### Page excerpt
And there are even acknowledged conspiracy theories that barely contain anything we would really want to call a conspiracy. Take the claim that the US government retrieved a crashed flying saucer outside Roswell, New Mexico in 1947 and performed autopsies on the bodies of its alien occupants. It is not illegal, or even discreditable, for public authorities to investigate the site of an air disaster, recover the wreckage and carry out appropriate forensic work on the dead passengers and crew - they might even expose themselves to criticism if they did anything else. The Roswell story only becomes a conspiracy theory at all because of the claim that what happened was then elaborately covered up.

And something similar can be said about the widely-rehearsed conspiracy theory to the effect that the Apollo moon landings were faked. It is not a crime to fail to send space rockets to the moon: it is something all governments do most of the time, and most governments do all of the time. Once again, the alleged cover-up is the only conspiracy in question.

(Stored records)
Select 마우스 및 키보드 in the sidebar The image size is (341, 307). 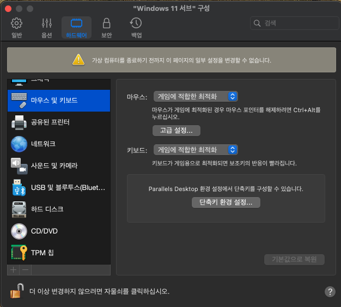point(58,100)
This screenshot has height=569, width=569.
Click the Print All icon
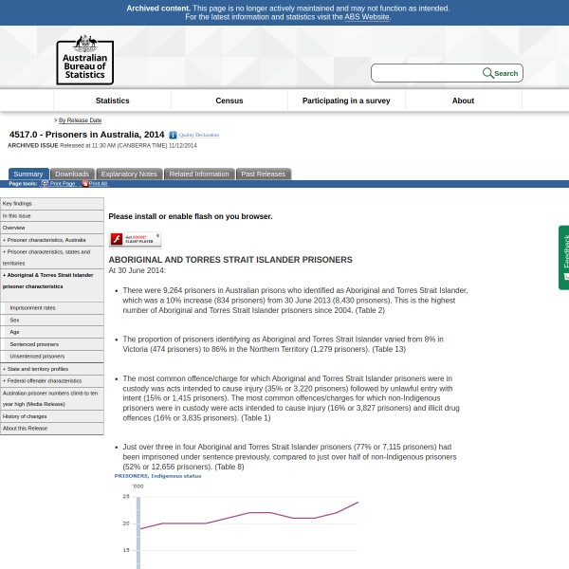pyautogui.click(x=84, y=184)
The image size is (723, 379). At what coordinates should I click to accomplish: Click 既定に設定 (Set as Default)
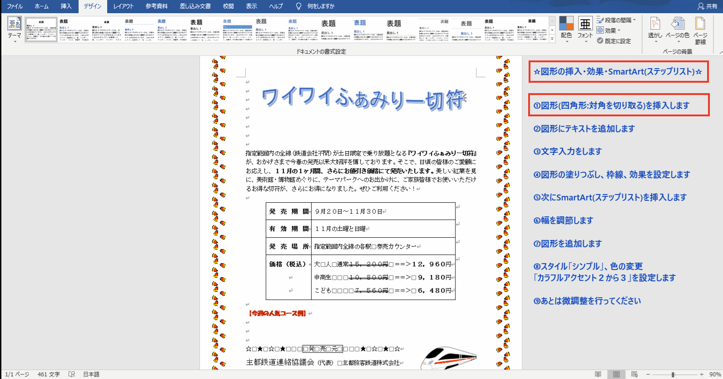(x=614, y=41)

### Description of the task
Pick up the passage on conspiracy theories and cover-ups, continuing it from its last sentence. The records are separate material and have no connection to the passage.

### Response for this exercise
It would be understandable to conclude that ‘conspiracy theory’ is simply an insult, and does not point to any definable group of belief systems beyond ones which the person using it wants to portray as deluded. But this is not quite right. I cannot describe any belief I choose as a conspiracy theory, just because I disagree with it: it would sound very strange to call Keynesianism or Methodism a conspiracy theory - or at least you would expect me to justify it with some novel analysis of those belief systems, showing how the label was applicable after all. Conspiracy theories certainly cannot be defined simply as theories involving conspiracies, given that involving a conspiracy is neither a sufficient nor perhaps even a necessary condition; but the term does not function purely as an insult. To see more clearly what these ideas have in common, and why they enjoy such current popularity, we shall need to examine a few cases in slightly more detail.

Sinister

It makes sense to begin with the widespread group of beliefs in which any disorder, failure or dissent is put down to the secret machinations of professor Moriarty or Dr Fu-Manchu - outside agitators, Russian hackers or the Trotskyite-Zinovievite gang of diversionists and wreckers.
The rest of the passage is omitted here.